*** Exercise input Section Begins ***
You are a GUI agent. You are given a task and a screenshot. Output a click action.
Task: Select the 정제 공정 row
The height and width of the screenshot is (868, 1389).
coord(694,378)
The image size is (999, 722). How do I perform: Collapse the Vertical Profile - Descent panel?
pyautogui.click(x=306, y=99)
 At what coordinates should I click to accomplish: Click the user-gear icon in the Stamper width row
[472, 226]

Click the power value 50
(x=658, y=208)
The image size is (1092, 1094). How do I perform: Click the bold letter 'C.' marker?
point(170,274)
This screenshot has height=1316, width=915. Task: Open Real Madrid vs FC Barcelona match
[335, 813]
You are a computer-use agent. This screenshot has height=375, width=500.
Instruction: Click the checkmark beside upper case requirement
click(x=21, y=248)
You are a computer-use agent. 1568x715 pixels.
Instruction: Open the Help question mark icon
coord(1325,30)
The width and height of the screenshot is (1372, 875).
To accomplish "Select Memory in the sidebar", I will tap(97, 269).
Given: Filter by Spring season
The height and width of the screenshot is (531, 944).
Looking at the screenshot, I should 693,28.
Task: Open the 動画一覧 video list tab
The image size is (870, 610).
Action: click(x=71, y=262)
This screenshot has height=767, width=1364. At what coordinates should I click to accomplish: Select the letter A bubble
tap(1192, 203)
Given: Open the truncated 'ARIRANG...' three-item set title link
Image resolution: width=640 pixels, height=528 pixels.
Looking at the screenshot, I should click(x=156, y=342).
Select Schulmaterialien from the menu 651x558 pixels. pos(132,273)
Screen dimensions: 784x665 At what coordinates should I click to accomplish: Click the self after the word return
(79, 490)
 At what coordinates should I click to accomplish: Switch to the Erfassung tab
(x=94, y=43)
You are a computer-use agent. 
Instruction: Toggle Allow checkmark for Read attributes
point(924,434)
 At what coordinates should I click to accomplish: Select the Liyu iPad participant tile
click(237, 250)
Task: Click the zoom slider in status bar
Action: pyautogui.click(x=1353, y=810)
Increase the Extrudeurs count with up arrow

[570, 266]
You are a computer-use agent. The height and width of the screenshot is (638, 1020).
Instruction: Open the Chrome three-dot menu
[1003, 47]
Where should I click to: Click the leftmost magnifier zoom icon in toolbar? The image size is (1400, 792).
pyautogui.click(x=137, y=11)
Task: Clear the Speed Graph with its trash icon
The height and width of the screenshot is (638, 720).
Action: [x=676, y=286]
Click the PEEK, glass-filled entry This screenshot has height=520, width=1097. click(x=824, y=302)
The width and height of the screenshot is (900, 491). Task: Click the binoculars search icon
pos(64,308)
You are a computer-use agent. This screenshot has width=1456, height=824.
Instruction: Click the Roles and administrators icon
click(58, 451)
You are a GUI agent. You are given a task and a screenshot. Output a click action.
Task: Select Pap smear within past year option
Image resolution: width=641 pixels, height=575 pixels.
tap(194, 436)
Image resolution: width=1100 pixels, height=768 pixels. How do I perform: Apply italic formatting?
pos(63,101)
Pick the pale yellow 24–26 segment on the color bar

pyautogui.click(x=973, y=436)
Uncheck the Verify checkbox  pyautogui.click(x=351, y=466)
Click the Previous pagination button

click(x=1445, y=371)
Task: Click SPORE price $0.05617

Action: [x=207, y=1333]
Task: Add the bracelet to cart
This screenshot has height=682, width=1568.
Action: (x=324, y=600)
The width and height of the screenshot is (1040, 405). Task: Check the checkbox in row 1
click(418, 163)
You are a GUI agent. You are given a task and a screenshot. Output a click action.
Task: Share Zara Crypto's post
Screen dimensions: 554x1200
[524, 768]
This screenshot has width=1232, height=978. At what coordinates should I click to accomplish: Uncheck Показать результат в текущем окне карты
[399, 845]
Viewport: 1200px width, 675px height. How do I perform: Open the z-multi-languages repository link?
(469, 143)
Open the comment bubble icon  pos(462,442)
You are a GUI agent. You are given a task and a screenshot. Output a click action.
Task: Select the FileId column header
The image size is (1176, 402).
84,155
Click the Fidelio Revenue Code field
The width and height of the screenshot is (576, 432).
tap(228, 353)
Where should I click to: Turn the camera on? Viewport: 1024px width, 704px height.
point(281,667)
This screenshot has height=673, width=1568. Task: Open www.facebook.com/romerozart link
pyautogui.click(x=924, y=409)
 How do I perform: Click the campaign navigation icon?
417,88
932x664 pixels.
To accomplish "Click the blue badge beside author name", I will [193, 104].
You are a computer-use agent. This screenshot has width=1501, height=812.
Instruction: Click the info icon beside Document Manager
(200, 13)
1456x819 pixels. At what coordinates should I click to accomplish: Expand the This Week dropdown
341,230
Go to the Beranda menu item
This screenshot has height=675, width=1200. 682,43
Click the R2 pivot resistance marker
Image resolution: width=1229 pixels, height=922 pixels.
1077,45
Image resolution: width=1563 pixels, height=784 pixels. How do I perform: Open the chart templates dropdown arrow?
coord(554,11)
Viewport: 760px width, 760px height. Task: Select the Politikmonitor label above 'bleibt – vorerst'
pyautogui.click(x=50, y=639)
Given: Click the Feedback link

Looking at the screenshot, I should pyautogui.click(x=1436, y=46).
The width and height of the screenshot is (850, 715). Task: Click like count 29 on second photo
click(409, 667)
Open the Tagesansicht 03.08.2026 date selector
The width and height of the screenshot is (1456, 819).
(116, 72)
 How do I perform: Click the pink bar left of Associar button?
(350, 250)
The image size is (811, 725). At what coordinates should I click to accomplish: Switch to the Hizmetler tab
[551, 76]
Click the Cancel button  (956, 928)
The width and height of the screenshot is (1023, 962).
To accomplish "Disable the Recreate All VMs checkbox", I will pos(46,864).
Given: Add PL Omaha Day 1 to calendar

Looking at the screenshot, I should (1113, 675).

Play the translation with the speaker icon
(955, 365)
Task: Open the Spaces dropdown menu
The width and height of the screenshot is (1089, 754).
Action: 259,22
*** Exercise input Section Ends ***
(What you should do): Pull every line with the word "agent" from the data.

(Solution for this task):
You are a GUI agent. You are given a task and a screenshot. Output a click action.
You are a computer-use agent. This screenshot has height=375, width=500.
You are a computer-use agent. 1568x715 pixels.
You are a computer-use agent. 
You are a computer-use agent. The height and width of the screenshot is (638, 1020).
You are a computer-use agent. This screenshot has width=1456, height=824.
You are a GUI agent. You are given a task and a screenshot. Output a click action.
You are a GUI agent. You are given a task and a screenshot. Output a click action.
You are a GUI agent. You are given a task and a screenshot. Output a click action.
You are a computer-use agent. This screenshot has width=1501, height=812.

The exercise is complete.